[Entries on target coordinates]
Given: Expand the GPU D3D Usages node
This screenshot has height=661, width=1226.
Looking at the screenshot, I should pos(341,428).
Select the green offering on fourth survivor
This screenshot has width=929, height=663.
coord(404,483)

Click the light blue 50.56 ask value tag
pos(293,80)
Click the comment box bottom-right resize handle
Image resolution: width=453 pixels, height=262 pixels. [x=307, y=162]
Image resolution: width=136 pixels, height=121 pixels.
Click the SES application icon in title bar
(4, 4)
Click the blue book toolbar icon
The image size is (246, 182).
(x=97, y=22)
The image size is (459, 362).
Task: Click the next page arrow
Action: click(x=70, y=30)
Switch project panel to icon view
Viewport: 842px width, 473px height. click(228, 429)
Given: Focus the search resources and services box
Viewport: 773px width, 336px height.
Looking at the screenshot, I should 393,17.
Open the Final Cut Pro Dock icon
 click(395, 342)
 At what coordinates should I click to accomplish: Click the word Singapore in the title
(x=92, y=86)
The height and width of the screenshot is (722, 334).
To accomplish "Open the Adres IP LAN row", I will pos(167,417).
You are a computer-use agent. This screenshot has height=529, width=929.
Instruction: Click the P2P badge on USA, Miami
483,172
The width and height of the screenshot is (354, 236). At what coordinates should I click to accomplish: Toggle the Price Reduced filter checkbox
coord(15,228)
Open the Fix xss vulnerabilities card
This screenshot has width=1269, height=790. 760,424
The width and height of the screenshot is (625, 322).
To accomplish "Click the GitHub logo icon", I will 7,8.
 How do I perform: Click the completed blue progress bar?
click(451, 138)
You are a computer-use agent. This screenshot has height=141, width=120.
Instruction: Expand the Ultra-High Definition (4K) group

> _Work to complete_
Copy out every line of the listing above word for word.

> _Finished task_
Given: Expand the GPU D3D Usages node
This screenshot has height=661, width=1226.
Looking at the screenshot, I should pos(341,428).
Select the green offering on fourth survivor
This screenshot has width=929, height=663.
coord(404,483)

Click the light blue 50.56 ask value tag
pos(293,80)
Click the comment box bottom-right resize handle
Image resolution: width=453 pixels, height=262 pixels. [x=307, y=162]
Image resolution: width=136 pixels, height=121 pixels.
Click the SES application icon in title bar
(4, 4)
Click the blue book toolbar icon
The image size is (246, 182).
(x=97, y=22)
The image size is (459, 362).
Task: Click the next page arrow
Action: click(x=70, y=30)
Switch project panel to icon view
Viewport: 842px width, 473px height. click(228, 429)
Given: Focus the search resources and services box
Viewport: 773px width, 336px height.
Looking at the screenshot, I should 393,17.
Open the Final Cut Pro Dock icon
 click(395, 342)
 At what coordinates should I click to accomplish: Click the word Singapore in the title
(x=92, y=86)
The height and width of the screenshot is (722, 334).
To accomplish "Open the Adres IP LAN row", I will pos(167,417).
You are a computer-use agent. This screenshot has height=529, width=929.
Instruction: Click the P2P badge on USA, Miami
483,172
The width and height of the screenshot is (354, 236). At what coordinates should I click to accomplish: Toggle the Price Reduced filter checkbox
coord(15,228)
Open the Fix xss vulnerabilities card
This screenshot has width=1269, height=790. 760,424
The width and height of the screenshot is (625, 322).
To accomplish "Click the GitHub logo icon", I will 7,8.
 How do I perform: Click the completed blue progress bar?
click(451, 138)
You are a computer-use agent. This screenshot has height=141, width=120.
Instruction: Expand the Ultra-High Definition (4K) group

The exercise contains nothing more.